Problem details: In the forum thread on pig ears and rawhide below, reproduce everything from "Thanks in advance" down to "do anything else..".

Source text:
# Pigs Ears and Rawhide Questions



## Yamanjazz (Aug 29, 2011)

Ive searched the forums and have seen alot of different opinions on Pig Ears and Rawhide. Alot of them say they are a no no and other say their dogs love them. Im stuck on this subject. Our little critter needs something to chew on(my feet wont last forever  ). Ropes and ball are good for 10 minutes and then he just loses interest. He has a couple of noisy toys but he seems to dislike soft plastic. Only god knows whats running through his little mind. Please let me know about your thoughts or of any facts about them

Thanks in advance


----------



## Summer's Mom (Oct 20, 2010)

I feed compressed rawhide bones, but many people don't agree and its a rare treat. Also, u have to be watching him the whole time, so it doesn't really free you up to do anything else..

I'd say go with raw beef marrow bones. Don't cook them or they become brittle and hard.. Since he's so young, you can scoop out most of the marrow before freezing so that he doesn't get too much of the rich marrow that will give him the runs.. These last forever, if he doesn't clean it up completely, return it to the freezer for use another day once its all clean, you can leave it around


----------



## Maddie'sMom2011 (Apr 26, 2011)

Excellent advice! Exactly what I was going to say. We did pig ears, which Maddie loved, but knew that wasn't the best for her. Got her a marrow bone & she is occupied for a long time. We'll get several packages & freeze them.


----------



## rhondas (Sep 10, 2010)

I personally would never give pig ears, raw hide or Nylabones. My guy has always loved bully sticks, achilles tendons and trachea. I have never had any problems with him chewing on these. I get the ones made in the US only. Some folks swear by antlers but my dog doesn't like them. He is only interested in bones the first day and then ignores them.


----------



## Willow52 (Aug 14, 2009)

Hank loves bullysticks and those big, pre-stuffed bones.


----------



## boomers_dawn (Sep 20, 2009)

Yamanjazz, I never give rawhides or pig ears because if the dogs don't chew them into little bits and swallows them whole or in big chunks, they can get impacted.

Available data:

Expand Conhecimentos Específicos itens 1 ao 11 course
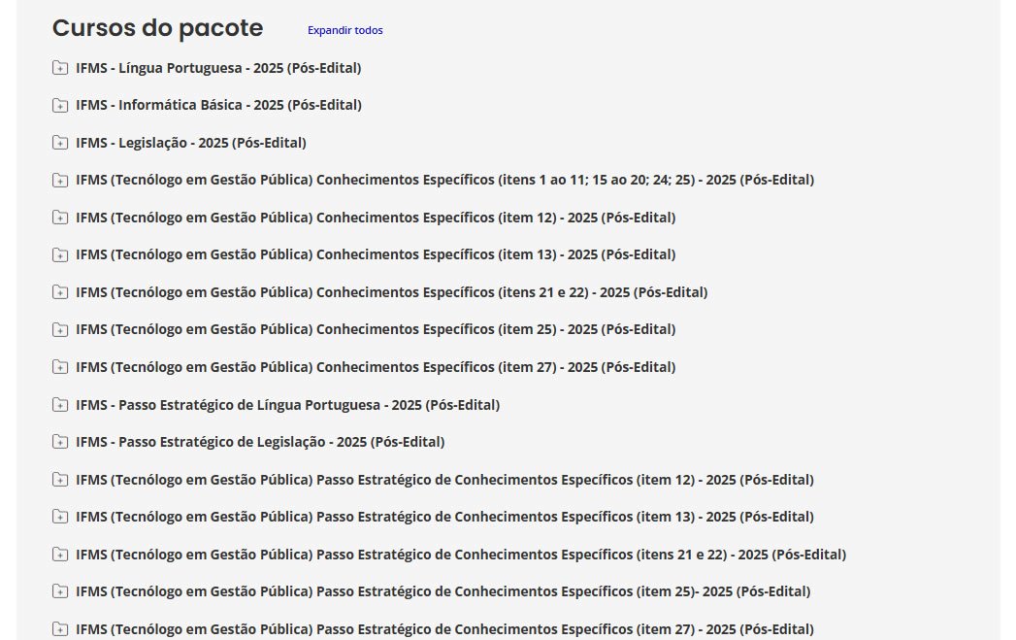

Exercise answer:
Thanks in advance


----------



## Summer's Mom (Oct 20, 2010)

I feed compressed rawhide bones, but many people don't agree and its a rare treat. Also, u have to be watching him the whole time, so it doesn't really free you up to do anything else..